Development of rapid CO2 utilizing microbial ecosystem onto the novel & porous FPUF@nZVI@TAC@ASP hybrid for green coal desulphurization

Abstract

• Coal desulphurization with high CO 2 consumption by bacteria on a hybrid was studied. • FPUF@nZVI@TAC@ASP offered immobilization platform to grow desulphurization bacteria. • nZVI coating enhanced coal desulphurization by breaking C-S bond & iron recycling. • S (43.3), Fe (20), NH 4 (0.08), NO 3 (0.05), PO 4 (0.01) kg/m 3 /day removal witnessed. • 4500 ppm of CO 2 was consumed to remove 1 kg sulphur, makes this study impactful. Self-capturing carbon dioxide (CO 2 ) from the polluted atmosphere and consuming it into the coal reactor for cheap coal desulphurization is an ideal solution to smog and global warming. Herein, a novel engineered microbial ecosystem was developed over zero-valent iron (nZVI) decorated functional polyurethane (FPUF) biocarrier for coal bio-desulphurization coupled with rapid utilization of CO 2 . FPUF was structured with nZVI for quenching sulphur, iron, and nitrogen species from coal, and present them to TAC/ASP microbes for rapid degradation.

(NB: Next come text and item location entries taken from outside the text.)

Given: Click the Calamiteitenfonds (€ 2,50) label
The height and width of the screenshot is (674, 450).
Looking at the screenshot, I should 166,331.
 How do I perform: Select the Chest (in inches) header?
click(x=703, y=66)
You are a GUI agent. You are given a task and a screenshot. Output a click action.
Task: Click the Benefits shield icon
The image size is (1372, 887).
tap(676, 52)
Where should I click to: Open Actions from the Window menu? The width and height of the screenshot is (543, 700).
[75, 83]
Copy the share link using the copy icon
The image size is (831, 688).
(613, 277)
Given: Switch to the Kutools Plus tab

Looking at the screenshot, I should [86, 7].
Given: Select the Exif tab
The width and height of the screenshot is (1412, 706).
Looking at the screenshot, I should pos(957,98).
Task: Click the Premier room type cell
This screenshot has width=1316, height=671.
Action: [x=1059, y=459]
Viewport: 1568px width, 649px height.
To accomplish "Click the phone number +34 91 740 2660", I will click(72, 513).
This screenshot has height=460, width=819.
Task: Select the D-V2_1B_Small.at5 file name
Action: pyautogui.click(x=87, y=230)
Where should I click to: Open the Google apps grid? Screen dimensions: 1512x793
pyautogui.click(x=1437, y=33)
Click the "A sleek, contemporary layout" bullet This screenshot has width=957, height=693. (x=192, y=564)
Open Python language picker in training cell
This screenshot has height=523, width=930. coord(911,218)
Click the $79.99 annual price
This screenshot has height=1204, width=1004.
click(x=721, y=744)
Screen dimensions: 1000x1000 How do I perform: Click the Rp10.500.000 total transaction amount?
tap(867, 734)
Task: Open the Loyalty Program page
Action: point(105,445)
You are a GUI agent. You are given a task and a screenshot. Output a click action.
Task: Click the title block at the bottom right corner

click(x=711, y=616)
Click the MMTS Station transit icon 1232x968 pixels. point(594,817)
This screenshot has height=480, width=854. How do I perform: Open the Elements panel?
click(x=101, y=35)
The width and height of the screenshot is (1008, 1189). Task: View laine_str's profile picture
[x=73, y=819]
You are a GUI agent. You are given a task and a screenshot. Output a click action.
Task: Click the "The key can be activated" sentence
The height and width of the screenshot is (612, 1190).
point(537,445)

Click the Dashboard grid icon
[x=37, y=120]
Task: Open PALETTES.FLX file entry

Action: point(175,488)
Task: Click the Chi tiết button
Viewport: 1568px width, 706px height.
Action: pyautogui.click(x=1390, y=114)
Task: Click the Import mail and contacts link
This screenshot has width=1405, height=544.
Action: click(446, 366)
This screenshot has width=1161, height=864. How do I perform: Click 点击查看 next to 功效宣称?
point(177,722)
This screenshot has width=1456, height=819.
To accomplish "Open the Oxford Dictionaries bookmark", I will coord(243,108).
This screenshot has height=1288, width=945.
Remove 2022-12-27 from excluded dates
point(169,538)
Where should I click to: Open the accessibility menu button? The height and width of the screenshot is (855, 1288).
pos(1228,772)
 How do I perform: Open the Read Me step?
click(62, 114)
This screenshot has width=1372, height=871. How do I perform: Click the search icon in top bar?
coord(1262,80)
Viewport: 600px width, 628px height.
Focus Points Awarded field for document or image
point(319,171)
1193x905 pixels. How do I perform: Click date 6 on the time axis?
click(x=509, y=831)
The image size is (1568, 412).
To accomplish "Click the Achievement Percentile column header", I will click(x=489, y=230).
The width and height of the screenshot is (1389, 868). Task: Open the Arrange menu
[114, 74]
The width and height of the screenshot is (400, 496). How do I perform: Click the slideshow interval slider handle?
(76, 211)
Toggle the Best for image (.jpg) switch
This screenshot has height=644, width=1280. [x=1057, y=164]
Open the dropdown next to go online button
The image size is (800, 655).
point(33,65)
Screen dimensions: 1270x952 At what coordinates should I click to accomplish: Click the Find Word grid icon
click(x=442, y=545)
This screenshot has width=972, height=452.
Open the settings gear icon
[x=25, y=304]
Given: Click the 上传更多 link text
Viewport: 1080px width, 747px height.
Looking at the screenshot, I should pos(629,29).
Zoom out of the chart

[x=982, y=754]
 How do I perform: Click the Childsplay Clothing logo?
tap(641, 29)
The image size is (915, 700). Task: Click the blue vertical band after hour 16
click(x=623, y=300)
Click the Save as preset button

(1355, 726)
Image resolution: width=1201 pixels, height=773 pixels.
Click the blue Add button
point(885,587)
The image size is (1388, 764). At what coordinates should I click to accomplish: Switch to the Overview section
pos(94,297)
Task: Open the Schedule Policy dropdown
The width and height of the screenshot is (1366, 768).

Self-assembled and rapid CO 2 utilizing microbial ecosystem (FPUF@nZVI@TAC@ASP) was shortly emerged as rapid coal treatment device as it removed CO 2 (54 kg/m 3 /day), sulphur (43.3 kg/m 3 /day), iron (20 kg/m 3 /day), NH 4 + (0.08 kg/m 3 /day), NO 3 – (0.05 kg/m 3 /day), and PO 4 3- (0.01 kg/m 3 /day). Super-high CO 2 fixation along with high sulphur removal rate (43.3 kg/m 3 /day) also yielded 400 mol/h/g protein. That further provided ample supply of HCO 3 – , S 2 O 3 2- and SO 4 2- species to microbes, which ultimately resulted in highly dense microbial ecosystem (14 g/L/h). Highest coal treatment efficiency (90%) was recorded, at sulphur/CO 2 ratio of 20 and 14-h residence time, which was 30 times better performance than previously reported studies. Practical and commercialized application of developed process (tested in 5-liter coal-reactor), was found very impressive, as treatment of 1 kg coal produced 180 g of sulphur and mitigated 4500 ppm of CO 2. The developed process has potential direct industrial application for coal, crude oil, petroleum, flue gas and natural gas desulphurization. This study opens a new gateway for the investigation and design of more innovative desulphurization and CO 2 mitigation researches.